◆ **Required tasks**:
• A. In the El Nino page, how often does the warm current called El Nino appear in the eastern Pacific Ocean?
• B. Repeat the El Nino page from "E-Learning Media Center" up to and including "of the world.".

◆ **Reading passage**:
* START *
E-Learning Media Center

Weather Effects: El Nino... what is it?  What does it mean?

El Nino is a disruption of the ocean-atmosphere system in the tropical Pacific having important consequences for weather around the globe. Periodically, the flourishing fish populations commonly found off the west coast of Peru South America are replaced by the sight of dead fish littering the water and beaches. Unusual weather conditions occur around the globe as jet streams, storm tracks and monsoons are shifted. Such disarray is caused by a warm current of water that appears every three to seven years in the eastern Pacific Ocean called El Nino. This module introduces El Nino, conditions are responsible for its occurrence, plus the impact it has on the rest of the world.

• What is El Nino and how does it relate to the tropical Pacific?
• Where did the name El Nino come from? When was it discovered?
• Global Consequences of El Nino

What is El Nino and how does it relate to the tropical Pacific?

El Nino is an intermittent disruption of the climate system centered in the equatorial Pacific that has effects on short-term climate around the Pacific basin. To understand El Nino, it is necessary to understand the normal trade-wind system in the tropical Pacific.  The sun heats the equatorial regions more strongly than the rest of the globe, so air tends to rise from the surface there, replaced by inflow from the subtropics. The Corriolis effect turns these inflows to the right in the

Several hurricanes hit Florida in 2004 partially due to the warmer ocean waters caused by El Nino. Hurricane Frances, September 2004

northern hemisphere and to the left in the southern, resulting in the great trade-wind belts that blow equator ward and westward over the width of the the tropical Pacific. This sets up the coupled ocean-atmosphere interaction in the tropical Pacific in which the winds determine the water temperature but the water temperature also determines the winds, in a chicken and egg situation. In this system, we can start a description at any point in the cycle. For example, we observe that there is cool water in the east and warm in the west . The winds blow towards the warm water, since that heats the atmosphere and makes the air rise, then other air flows in to fill the gap. (These are the trade winds, that the Spanish used to sail from their colonies in South America to the Philippines). Because of the pressure of the trades, sea level at Indonesia is about 1/2 meter higher than at Peru. At the same time the trade winds act on the ocean as well. The westward winds along the equator push the warm water (heated by the sun) off to the west, drawing up the thermo cline and exposing the cooler water underneath in the east. This upwelling cools the eastern surface water, and we have returned to the starting place of the description.
* END *
(Word and element location data)
* START *
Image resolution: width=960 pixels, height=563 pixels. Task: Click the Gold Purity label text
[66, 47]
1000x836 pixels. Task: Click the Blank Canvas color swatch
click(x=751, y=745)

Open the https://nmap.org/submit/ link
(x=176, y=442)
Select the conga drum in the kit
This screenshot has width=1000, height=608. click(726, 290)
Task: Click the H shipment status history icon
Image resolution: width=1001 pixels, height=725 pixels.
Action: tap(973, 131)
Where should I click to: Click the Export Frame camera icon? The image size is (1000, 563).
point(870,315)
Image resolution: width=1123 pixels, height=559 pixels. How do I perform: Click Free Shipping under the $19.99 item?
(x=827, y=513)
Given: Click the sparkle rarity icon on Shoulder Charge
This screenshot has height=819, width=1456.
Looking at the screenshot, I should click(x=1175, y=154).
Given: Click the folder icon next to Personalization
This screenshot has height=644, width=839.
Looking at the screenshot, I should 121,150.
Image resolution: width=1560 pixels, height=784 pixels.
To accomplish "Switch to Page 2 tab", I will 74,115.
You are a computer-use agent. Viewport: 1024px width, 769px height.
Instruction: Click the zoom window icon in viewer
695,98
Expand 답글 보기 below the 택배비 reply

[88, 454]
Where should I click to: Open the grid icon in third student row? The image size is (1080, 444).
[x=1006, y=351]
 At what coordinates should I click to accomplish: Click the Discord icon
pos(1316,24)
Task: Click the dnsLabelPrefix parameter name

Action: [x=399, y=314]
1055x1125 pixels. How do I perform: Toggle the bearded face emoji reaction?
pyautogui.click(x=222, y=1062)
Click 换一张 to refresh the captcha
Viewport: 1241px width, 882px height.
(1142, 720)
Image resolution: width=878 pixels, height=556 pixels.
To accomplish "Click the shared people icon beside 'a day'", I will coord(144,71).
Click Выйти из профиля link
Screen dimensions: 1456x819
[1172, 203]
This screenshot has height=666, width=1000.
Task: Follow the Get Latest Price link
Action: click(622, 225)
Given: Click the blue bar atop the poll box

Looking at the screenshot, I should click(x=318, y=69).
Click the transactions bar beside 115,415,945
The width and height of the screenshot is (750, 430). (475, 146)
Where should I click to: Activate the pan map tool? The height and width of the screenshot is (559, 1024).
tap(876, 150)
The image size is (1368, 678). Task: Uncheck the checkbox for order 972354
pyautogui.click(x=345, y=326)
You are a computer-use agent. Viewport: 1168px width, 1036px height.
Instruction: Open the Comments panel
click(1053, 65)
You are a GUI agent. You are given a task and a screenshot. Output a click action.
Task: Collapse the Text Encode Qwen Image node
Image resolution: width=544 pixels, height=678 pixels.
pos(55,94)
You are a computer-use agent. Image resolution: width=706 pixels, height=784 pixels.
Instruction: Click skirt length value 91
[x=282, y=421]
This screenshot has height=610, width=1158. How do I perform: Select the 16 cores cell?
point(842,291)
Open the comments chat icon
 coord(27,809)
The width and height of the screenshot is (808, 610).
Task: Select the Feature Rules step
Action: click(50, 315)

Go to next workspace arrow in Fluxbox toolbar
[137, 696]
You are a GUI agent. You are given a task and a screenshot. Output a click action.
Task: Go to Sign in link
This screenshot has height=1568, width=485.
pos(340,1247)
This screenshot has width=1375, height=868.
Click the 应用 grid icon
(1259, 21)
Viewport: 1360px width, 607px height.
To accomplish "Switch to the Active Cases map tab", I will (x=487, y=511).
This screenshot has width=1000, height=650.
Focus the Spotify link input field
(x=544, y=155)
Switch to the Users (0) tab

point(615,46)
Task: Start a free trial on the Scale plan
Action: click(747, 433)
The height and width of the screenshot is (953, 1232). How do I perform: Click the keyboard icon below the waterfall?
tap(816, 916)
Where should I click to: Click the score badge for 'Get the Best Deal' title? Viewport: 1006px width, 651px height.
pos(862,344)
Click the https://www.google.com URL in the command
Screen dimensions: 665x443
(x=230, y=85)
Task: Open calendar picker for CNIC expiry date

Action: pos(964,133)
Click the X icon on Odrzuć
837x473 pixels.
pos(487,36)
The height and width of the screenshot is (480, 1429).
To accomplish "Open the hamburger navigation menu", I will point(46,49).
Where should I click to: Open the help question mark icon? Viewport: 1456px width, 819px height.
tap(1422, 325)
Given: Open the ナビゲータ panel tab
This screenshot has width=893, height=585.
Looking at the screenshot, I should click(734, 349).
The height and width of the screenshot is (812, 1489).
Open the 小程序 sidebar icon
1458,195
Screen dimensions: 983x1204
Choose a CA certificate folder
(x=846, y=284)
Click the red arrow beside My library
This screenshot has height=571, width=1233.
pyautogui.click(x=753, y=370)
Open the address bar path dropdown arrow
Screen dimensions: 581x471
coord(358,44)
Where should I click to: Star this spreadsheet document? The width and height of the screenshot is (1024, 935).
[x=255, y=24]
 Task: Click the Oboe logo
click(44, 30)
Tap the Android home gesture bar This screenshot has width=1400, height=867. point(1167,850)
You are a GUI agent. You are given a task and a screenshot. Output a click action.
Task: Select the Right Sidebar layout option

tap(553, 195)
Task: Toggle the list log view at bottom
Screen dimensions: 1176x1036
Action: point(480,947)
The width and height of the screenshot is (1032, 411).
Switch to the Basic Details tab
* END *
◆ **Answers given**:
• A. Every three to seven years.

• B.
E-Learning Media Center

Weather Effects: El Nino... what is it?  What does it mean?

El Nino is a disruption of the ocean-atmosphere system in the tropical Pacific having important consequences for weather around the globe. Periodically, the flourishing fish populations commonly found off the west coast of Peru South America are replaced by the sight of dead fish littering the water and beaches. Unusual weather conditions occur around the globe as jet streams, storm tracks and monsoons are shifted. Such disarray is caused by a warm current of water that appears every three to seven years in the eastern Pacific Ocean called El Nino. This module introduces El Nino, conditions are responsible for its occurrence, plus the impact it has on the rest of the world.